--- WHAT IS BEING ASKED ---
Whatever comes before the line containing "This screenshot has width=1024, height=933." stays out; transcribe that line and all that follow to the end of the records exactly, with no pictures.

--- Stored items ---
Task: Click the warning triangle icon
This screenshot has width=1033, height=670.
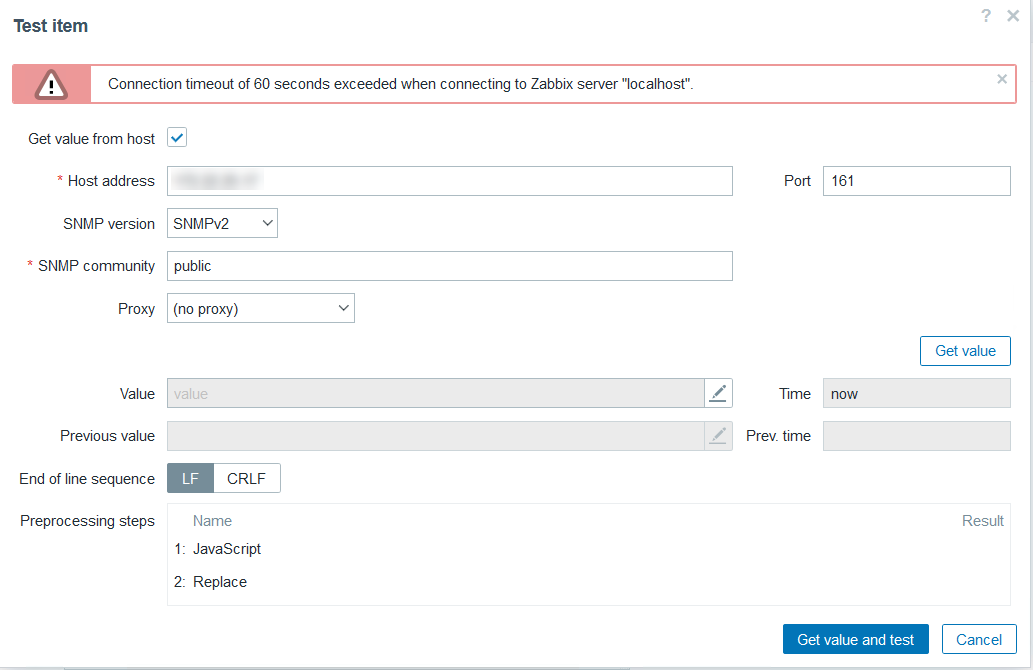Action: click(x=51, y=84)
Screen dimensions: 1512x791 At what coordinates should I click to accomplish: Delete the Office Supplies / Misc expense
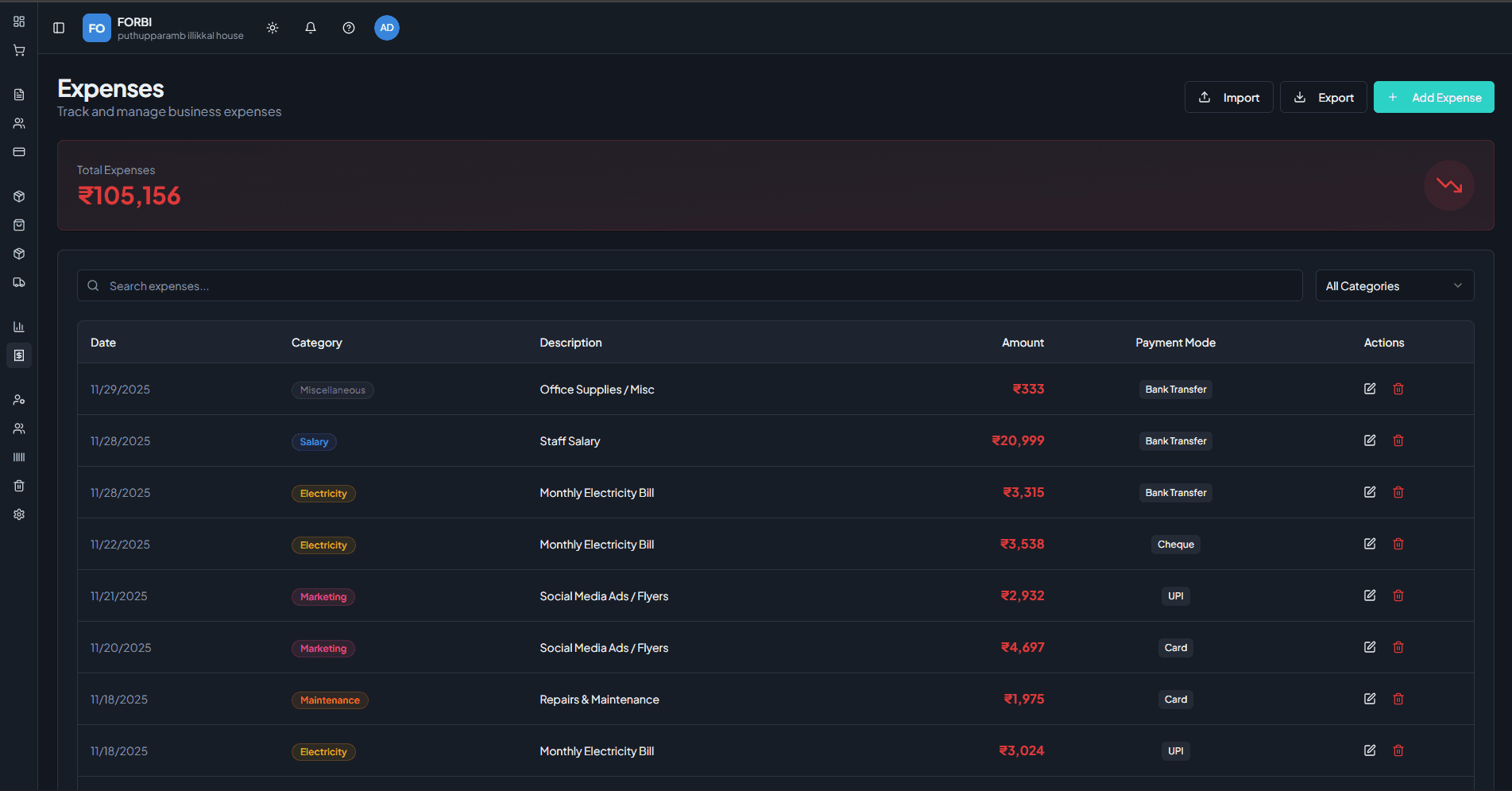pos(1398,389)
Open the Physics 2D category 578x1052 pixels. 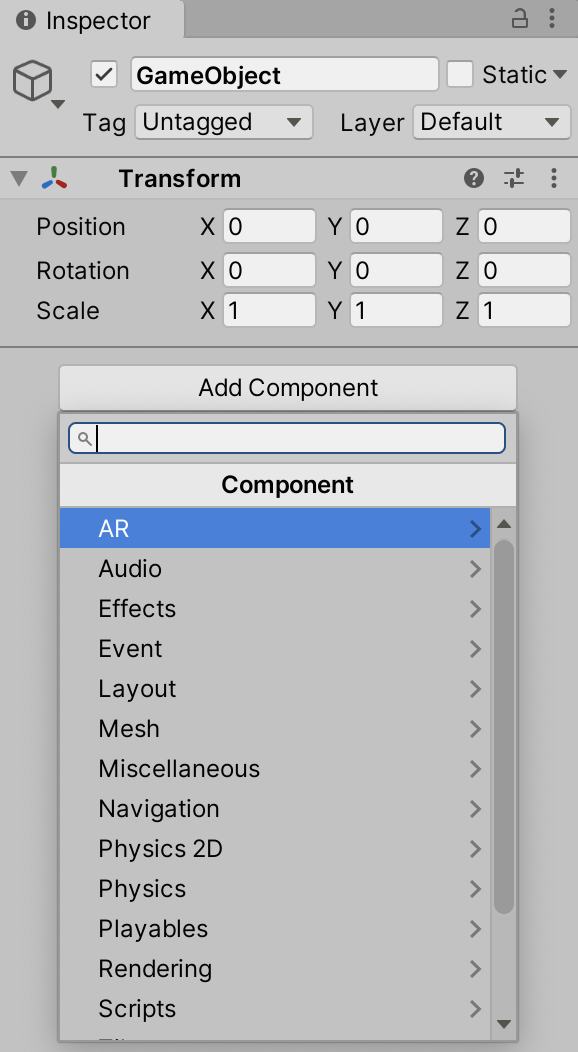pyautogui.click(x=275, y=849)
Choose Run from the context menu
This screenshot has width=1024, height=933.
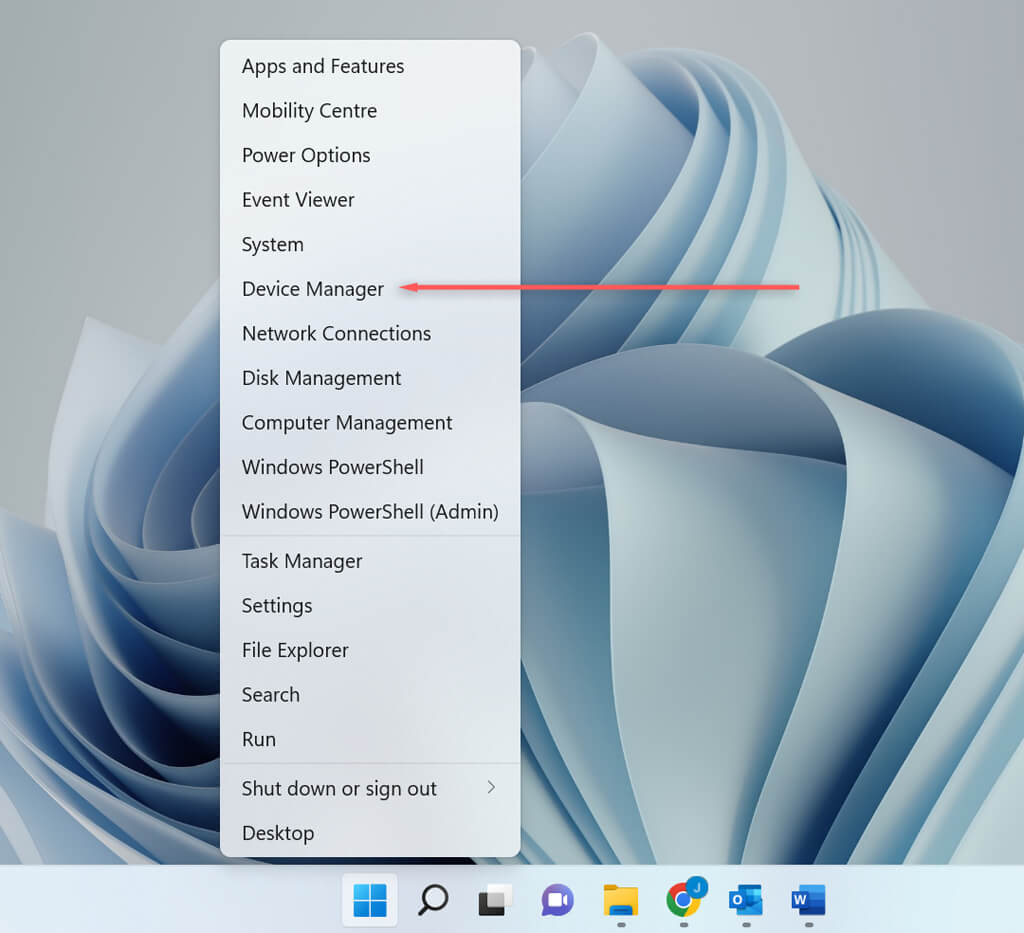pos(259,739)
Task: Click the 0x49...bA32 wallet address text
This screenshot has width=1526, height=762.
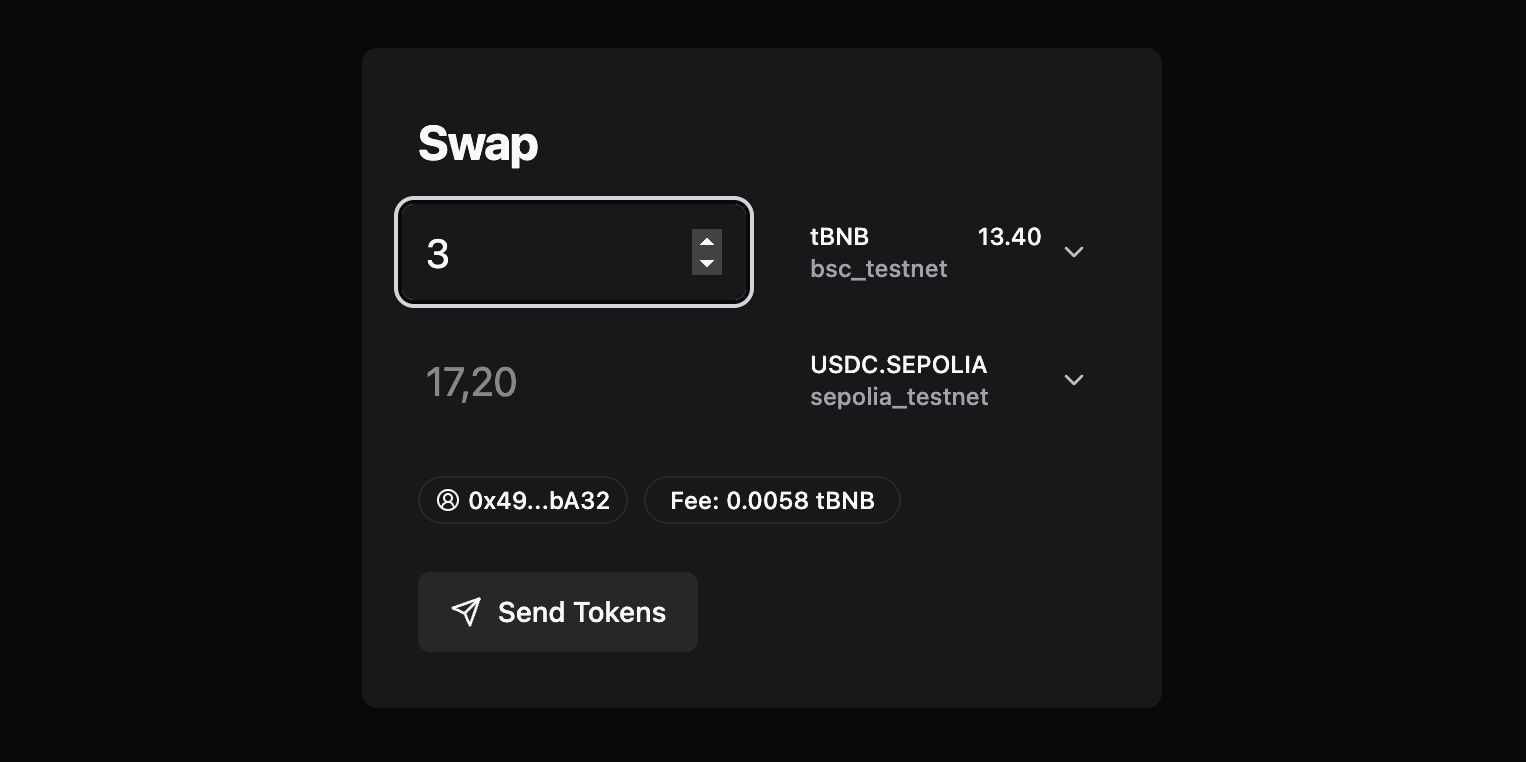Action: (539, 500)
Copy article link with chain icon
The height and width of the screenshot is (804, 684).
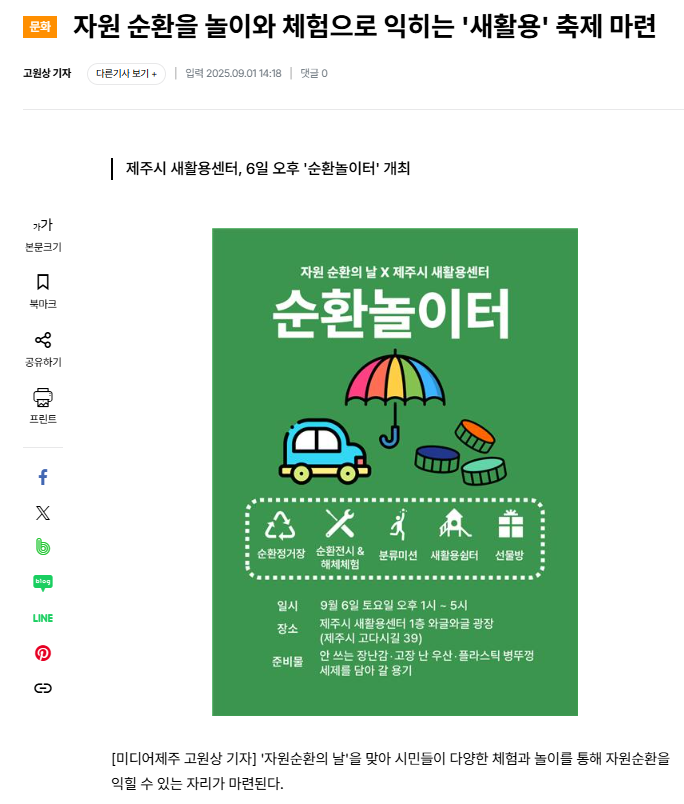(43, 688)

--- ANSWER TO THIS TASK ---
This screenshot has width=1024, height=933.
pos(259,739)
Task: Click the 0x49...bA32 wallet address text
This screenshot has width=1526, height=762.
Action: (539, 500)
Copy article link with chain icon
The height and width of the screenshot is (804, 684).
(43, 688)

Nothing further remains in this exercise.